▸ Tasks and exercises
**1)** Condense the paragraph of the article on digital asset funds that begins "To tell the truth" into a short bulleted list that keeps its main facts.
**2)** Reproduce the passage of the article on digital asset funds starting at "In the previous" and ending at "managing digital assets.".

▸ Text block
----------------
Oleg Koldayev, Alina Belkovskaya

In the previous interview with the managing partner of the investment funds AddVenture and ADDCAPITAL Alexei Prokofiev Bitnewstoday.com started the talk about the structure of the digital market. This time, we are talking about the activity of the funds managing digital assets.

To tell the truth, the situation in the market leaves much to be desired. The cost of virtual coins continues to decline. And the funds were the first to suffer from the fall of the market. Thus, for example, according to the report of the Eurekahedge cryptocurrency hedge fund, since the beginning of the year, their profitability has fallen by 50.8%. For comparison, last year, investors ended up with the profit of + 1,708.5%.

The high volatility of assets is always a double-edged weapon. On the one hand, it helps play gainfully, on the other hand – it can destroy even the most profitable business. According to the director of the FinTech strategy Autonomous Research LLP Lex SOKOLIN, 10% of organizations should not survive until the beginning of the next year.
----------------
▸ Stored data
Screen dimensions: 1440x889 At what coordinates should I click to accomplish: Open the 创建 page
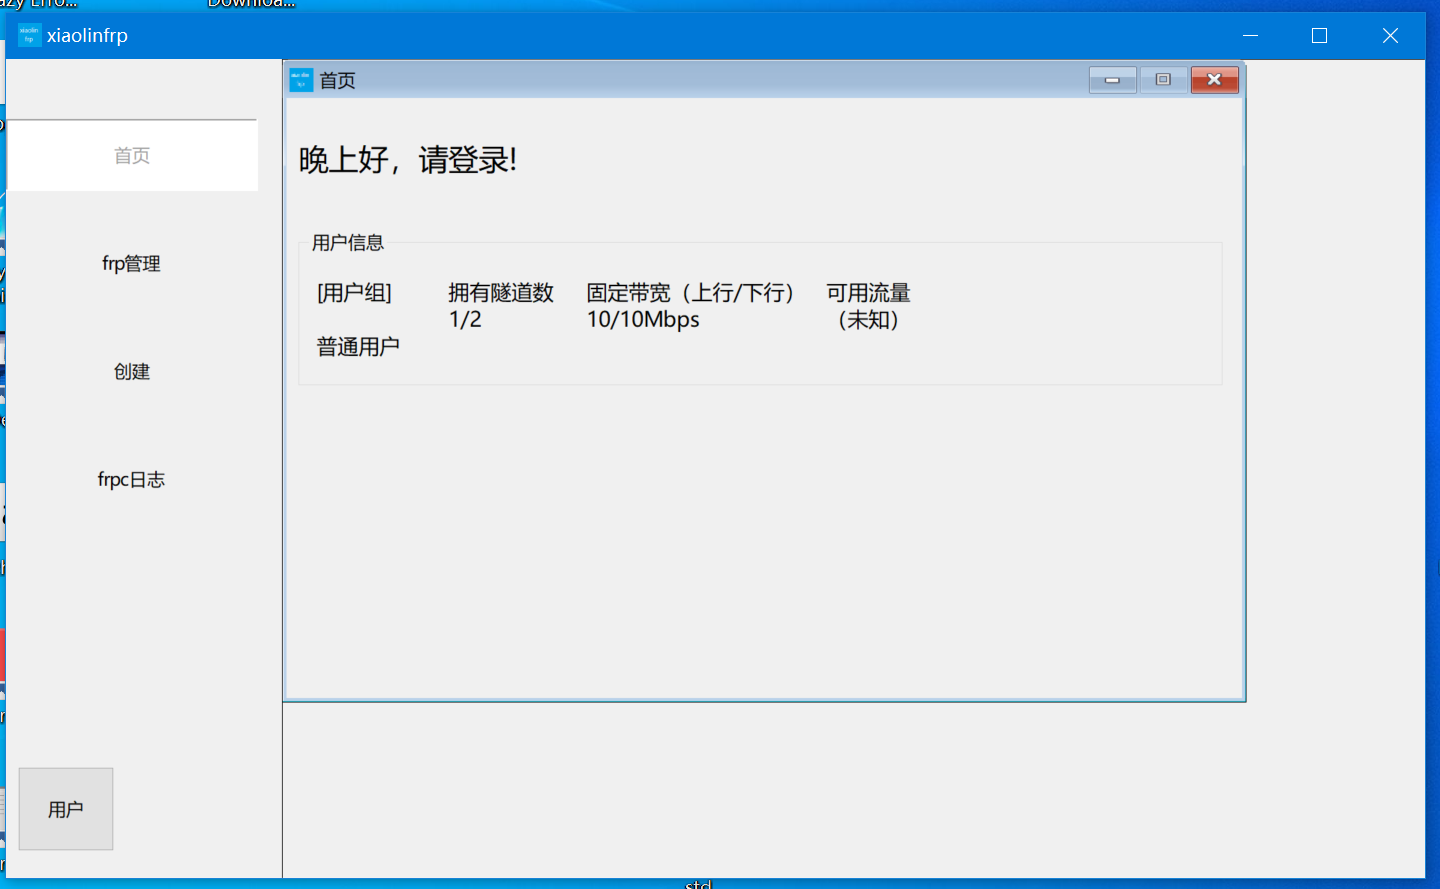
----------------
▸ Task results
**1)**
- The market situation is poor, and virtual coin prices keep falling.
- Funds were the first to suffer from the market's fall.
- According to the Eurekahedge cryptocurrency hedge fund report, their profitability has dropped by 50.8% since the start of the year.
- By comparison, investors ended last year with a profit of +1,708.5%.

**2)**
In the previous interview with the managing partner of the investment funds AddVenture and ADDCAPITAL Alexei Prokofiev Bitnewstoday.com started the talk about the structure of the digital market. This time, we are talking about the activity of the funds managing digital assets.